I sit in Arch Cape watching the mist as it settles into the crevasses of our eastern mountain. It reminds me of Carl Sandburg’s “The fog comes on little cat feet. It sits looking over harbor and city on silent haunches and then moves on.” And at the same time, I hear the sounds of the ocean “bursting breakers, the backwashes with rolling pebbles”. Arch Cape is a magical place. Some here describe it as a portal to the sacred and the spiritual. Whatever, it’s natural setting, privacy and seclusion calls to us, and we come here either for a brief interlude from our hectic life in one city or another or to settle down into its quietly alluring way.
Few of us want to be pulled from that cloak of peace and serenity into the harsh glare of business and politics. The status quo is just right and we have an implicit hope/ assumption that things will remain pretty much as they are. Huge inertia has to be overcome for us to peek our heads above the quietude of our lives and pay attention to local politics (I mean really … what could happen here that would be worth that amount of energy?).
The Board is in a different world, their own. They hold monthly meetings to make decisions and they hand-pick committees to make recommendations. They build web sites, post meeting minutes, make presentations at lightly attended community meetings and send informational flyers with quarterly bills. And those presentations and flyers talk about the “mom, god and apple pie “of purchasing a forest (just like the local land conservancy). The Board assumes that if no one comes to their monthly meetings and no one (or few) submits public comments, then everyone is in favor of what they are doing. Thus, their surprise about the sudden ripple of discord across the community about the forest.
I think the disconnect is that, in Arch Cape, the silence of the community does not typically mean consent or indifference, it means blissful unawareness.

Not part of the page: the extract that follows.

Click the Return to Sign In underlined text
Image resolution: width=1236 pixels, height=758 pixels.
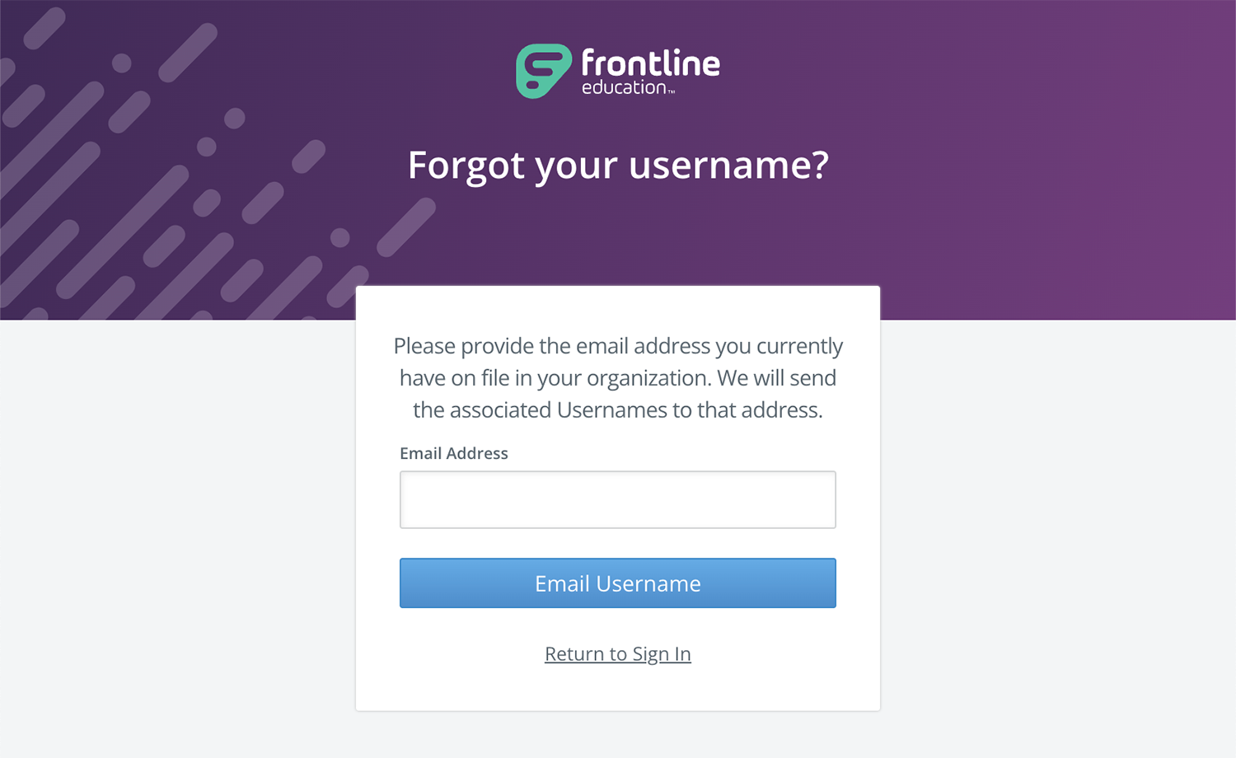(x=618, y=653)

Local politics is exactly that – local. Ideally, the political structure and machinations reflect the local culture. In Arch Cape’s culture, the community assumes that the Board is there to run the business as usual and therefore gives the Board a lot of latitude. The latitude is best summed up as ‘leave me alone unless something important happens’.
Buying a forest is definitely not business as usual. It is something extremely different. Operating the forest puts the rate payers at financial risk, logging it is inconsistent with the values of a portion of the community, and opening it for public recreation is in direct opposition to the reclusive lifestyle that a portion of the community has come here to build. Buying a forest is a huge change in the District’s business that warrants a huge change in how the Board reaches out to the community to engage them. The appropriate outreach, rather than lulling the community to sleep with lullabies, is to raise the community from their slumber with an alarm.

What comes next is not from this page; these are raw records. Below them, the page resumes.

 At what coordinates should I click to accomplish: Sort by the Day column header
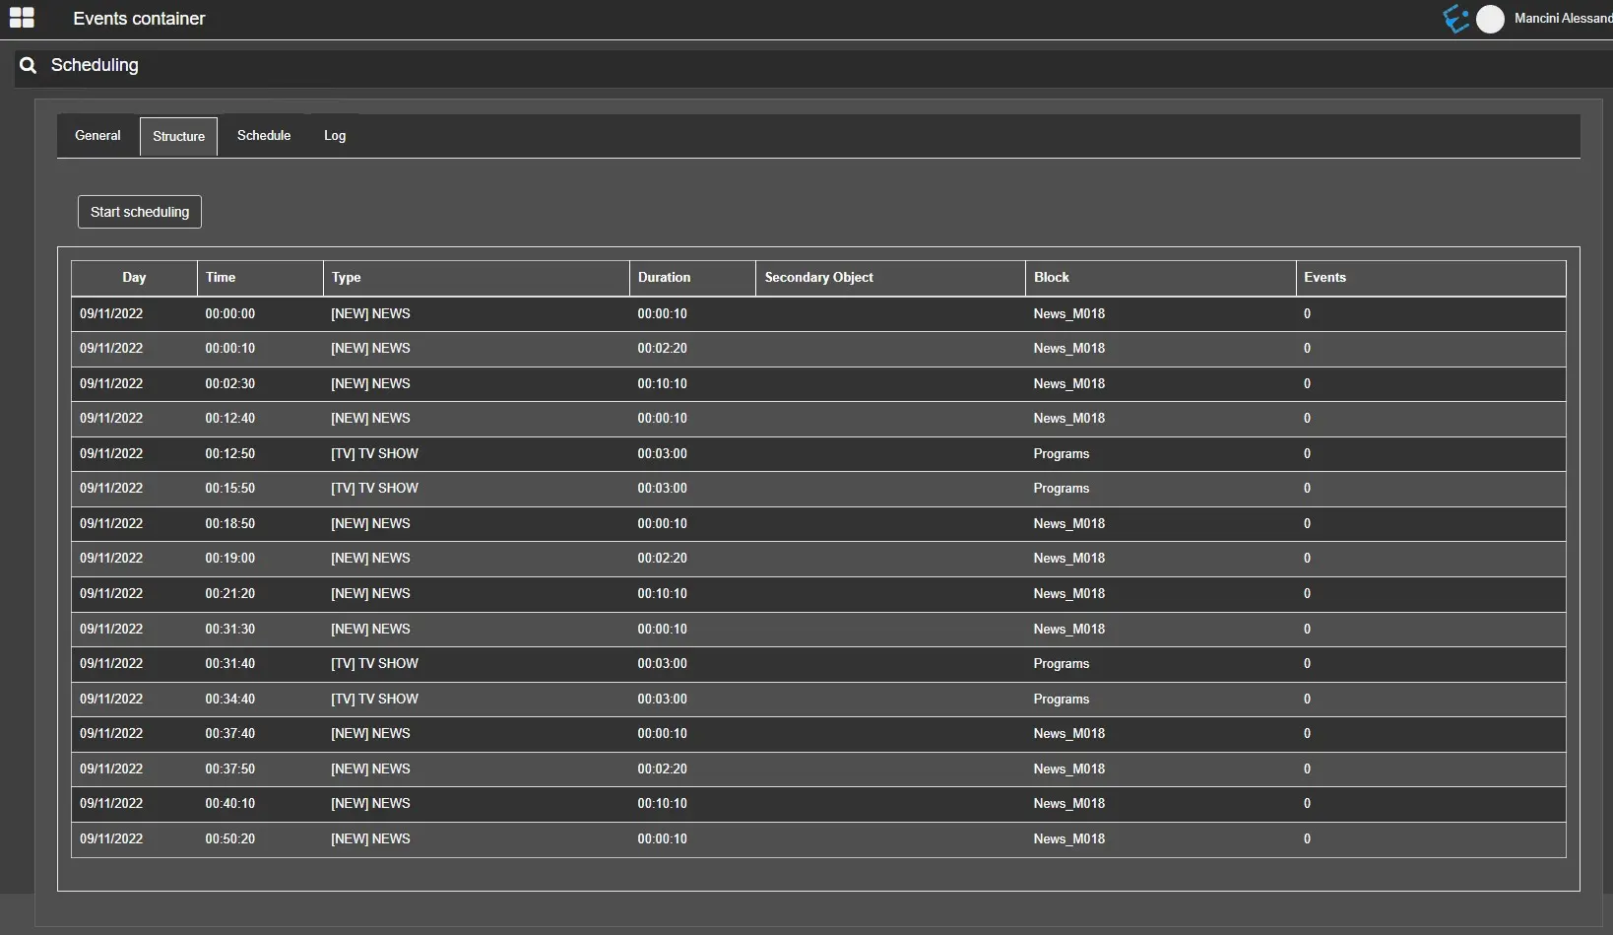(134, 278)
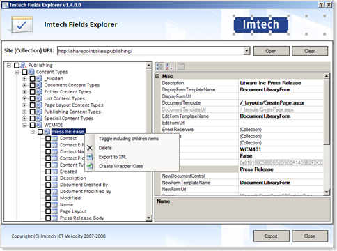This screenshot has width=337, height=251.
Task: Select Create Wrapper Class from context menu
Action: tap(120, 166)

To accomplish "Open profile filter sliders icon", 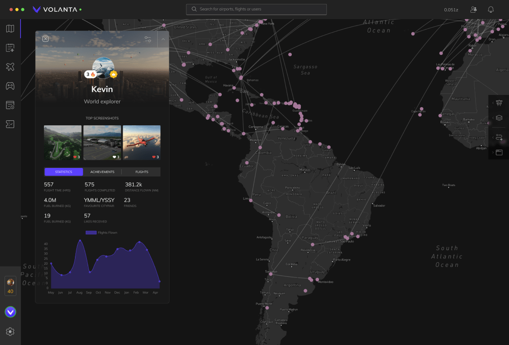I will point(148,39).
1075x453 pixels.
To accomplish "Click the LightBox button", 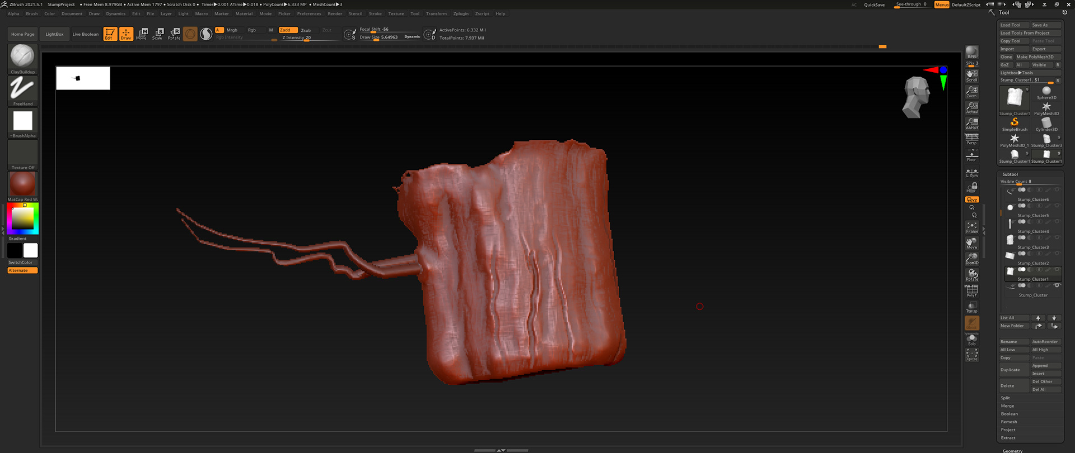I will pyautogui.click(x=54, y=34).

It has been a long time, if ever, that anything in Arch Cape demanded this type of outreach. The last time something of this magnitude happened was in 1993 (almost 30 years ago), when we became a ‘special district’ Water District. And that action required a vote of the much smaller community. The implications of buying a forest are even more significant than becoming a special district, and community members never weighed in.
There is a certain element of insanity about the situation. Some have expressed a feeling of helplessness with their lives being impacted without being asked. Others characterize it as “indentured ownership without a say”.
The past is behind us, hopefully with a lesson learned. Now, that we’ve had the wake-up call, perhaps the local politics can change to match the changing community’s culture, which is now more awake and aware.
Our opportunity going forward is to refine the political structure and machinations in order to actively inform the community and meaningfully include their perspective in the Board’s decision-making process.